Methylation-sensitive high resolution melting (MS-HRM) analysis, bisulfite sequencing and methylation-specific PCR (MSP)
Bisulfite-modified DNA was prepared using the EZ DNA Methylation Gold Kit (Zymo Research). Detailed procedures are provided in the Online Supplementary Methods.
To investigate the clinicopathological significance of HLTF expression, the median HLTF mRNA level was used as the cut-off to dichotomize the patient cohort into low and high expression groups. Unpaired t and Fisher’s exact tests were used to analyze the relation with continuous and categorical variables between groups, respectively. Overall survival (OS) and event-free survival (EFS) were defined as previously described.20 Kaplan-Meier curves were compared by log-rank test. Multivariate Cox regression analysis was performed to test the significance of HLTF levels with adjustment for other potential prognostic factors. Two-sided P<0.05 was considered statistically significant. Statistical analyses were performed using SPSS 21.0 (IBM).
Other methods are provided in the Online Supplementary Methods.

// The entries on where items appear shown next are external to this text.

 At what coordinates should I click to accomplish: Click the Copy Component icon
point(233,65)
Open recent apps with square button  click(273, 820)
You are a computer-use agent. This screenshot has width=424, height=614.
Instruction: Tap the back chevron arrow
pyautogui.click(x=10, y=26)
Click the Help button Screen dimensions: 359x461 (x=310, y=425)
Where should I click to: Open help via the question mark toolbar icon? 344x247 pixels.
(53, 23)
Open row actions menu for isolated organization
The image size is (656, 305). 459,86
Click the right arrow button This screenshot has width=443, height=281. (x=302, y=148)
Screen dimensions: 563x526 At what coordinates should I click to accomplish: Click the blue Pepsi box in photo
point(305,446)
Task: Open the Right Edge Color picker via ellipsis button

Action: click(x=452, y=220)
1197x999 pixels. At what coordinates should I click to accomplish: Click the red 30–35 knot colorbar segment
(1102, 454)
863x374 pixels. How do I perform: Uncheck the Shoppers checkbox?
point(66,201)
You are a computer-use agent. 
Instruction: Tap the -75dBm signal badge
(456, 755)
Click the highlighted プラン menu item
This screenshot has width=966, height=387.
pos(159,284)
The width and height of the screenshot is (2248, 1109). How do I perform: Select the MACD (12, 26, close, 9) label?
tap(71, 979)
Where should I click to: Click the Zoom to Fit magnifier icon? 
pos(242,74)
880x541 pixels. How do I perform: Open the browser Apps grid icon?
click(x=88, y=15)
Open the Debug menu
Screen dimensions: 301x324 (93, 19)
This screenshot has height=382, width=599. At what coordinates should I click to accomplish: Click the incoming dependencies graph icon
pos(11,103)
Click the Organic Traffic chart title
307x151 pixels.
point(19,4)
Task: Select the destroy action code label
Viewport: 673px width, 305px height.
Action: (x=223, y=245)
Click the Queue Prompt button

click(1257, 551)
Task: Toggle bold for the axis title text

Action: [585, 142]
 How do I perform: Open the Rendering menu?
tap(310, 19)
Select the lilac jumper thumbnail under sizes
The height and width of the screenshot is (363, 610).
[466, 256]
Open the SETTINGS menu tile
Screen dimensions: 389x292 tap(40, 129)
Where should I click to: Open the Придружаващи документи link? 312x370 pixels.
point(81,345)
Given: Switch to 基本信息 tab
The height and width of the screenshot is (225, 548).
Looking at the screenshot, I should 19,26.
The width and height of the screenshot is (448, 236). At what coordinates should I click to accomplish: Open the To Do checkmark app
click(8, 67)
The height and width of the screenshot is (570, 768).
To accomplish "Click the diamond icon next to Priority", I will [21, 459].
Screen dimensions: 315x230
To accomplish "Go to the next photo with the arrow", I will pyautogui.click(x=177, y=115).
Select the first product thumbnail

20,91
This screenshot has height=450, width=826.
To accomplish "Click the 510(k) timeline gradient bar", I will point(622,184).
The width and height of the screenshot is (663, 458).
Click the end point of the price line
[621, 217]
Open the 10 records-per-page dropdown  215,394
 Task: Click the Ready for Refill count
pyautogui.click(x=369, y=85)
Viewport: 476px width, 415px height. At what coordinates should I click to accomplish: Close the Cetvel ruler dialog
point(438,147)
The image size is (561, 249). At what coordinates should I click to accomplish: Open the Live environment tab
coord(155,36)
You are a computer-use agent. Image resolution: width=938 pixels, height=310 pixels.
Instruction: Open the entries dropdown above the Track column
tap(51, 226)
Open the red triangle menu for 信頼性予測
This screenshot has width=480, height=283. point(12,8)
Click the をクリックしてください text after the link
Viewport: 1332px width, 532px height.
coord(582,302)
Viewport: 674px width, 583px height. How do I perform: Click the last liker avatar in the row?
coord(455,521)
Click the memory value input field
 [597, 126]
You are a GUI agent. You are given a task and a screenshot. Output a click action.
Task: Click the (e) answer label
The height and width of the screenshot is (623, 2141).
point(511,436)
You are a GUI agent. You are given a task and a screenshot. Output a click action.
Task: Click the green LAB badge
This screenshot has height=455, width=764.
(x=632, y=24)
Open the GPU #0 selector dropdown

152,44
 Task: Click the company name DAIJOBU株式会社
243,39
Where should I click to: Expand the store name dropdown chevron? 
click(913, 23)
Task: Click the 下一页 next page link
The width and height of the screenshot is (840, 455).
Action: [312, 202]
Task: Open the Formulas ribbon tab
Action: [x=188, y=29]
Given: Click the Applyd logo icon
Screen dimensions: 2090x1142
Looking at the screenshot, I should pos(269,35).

Adult AML patients with low HLTF expression have distinctive clinicopathological features associated with poorer prognosis
Compared to the normocellular BM group (n=40), HLTF mRNA levels were dramatically reduced (P<0.0001) in the low expression patient group but similar to the high expression patient group (Online Supplementary Figure S1). HLTF protein expression measured by immunohistochemical staining of BM biopsies correlated with HLTF mRNA expression in the 24 patients studied (P=0.032 by Pearson correlation) (Online Supplementary Figure S2). Low HLTF expression in the AML patients correlated positively with elevated lactate dehydrogenase levels (P=0.02) and the French-American-British (FAB) M4/M5 subtypes (P<0.0001), but negatively with CEBPA double mutations (P=0.012) (Table 1; Online Supplementary Table S2). Additionally, low HLTF expression was associated with CD14 (P=0.003), CD15 (P=0.036) and CD20 (P=0.034) positivity on leukemic blasts (Online Supplementary Table S3). Since HLTF downregulation has been shown to induce chromosome aberrations,10 we investigated if HLTF expression correlated with specific cytogenetic features in AML. Notably, patients with low HLTF expression had more frequent multiple chromosome abnormalities (≥ 3 unrelated abnormalities) than patients with high HLTF expression (P=0.02) (Table 1). This association was even more obvious when at least 5 abnormalities were considered as complex (P=0.004). Complex karyotypes in AML have been consistently associated with a very poor prognosis, and defined as the presence of multiple chromosome abnormalities (≥3 or ≥5) in the absence of the prognostically favorable t(8;21), inv(16)/t(16;16) and t(15;17).20 The association of low HLTF expression with a complex karyotype remained significant when patients with the core-binding factor (CBF) translocations were excluded (≥3 abnormalities: 13% vs. 5%, P=0.085; ≥5 abnormalities: 11% vs. 1%, P=0.011). Clonal heterogeneity has recently been identified as an additional unfavorable cytogenetic marker in AML.2221 The incidence of cytogenetic heterogeneity in the forms of distinct subclones or composite karyotypes was also significantly higher in the low HLTF expression group than in the high expression group (16% vs. 4%, P=0.012).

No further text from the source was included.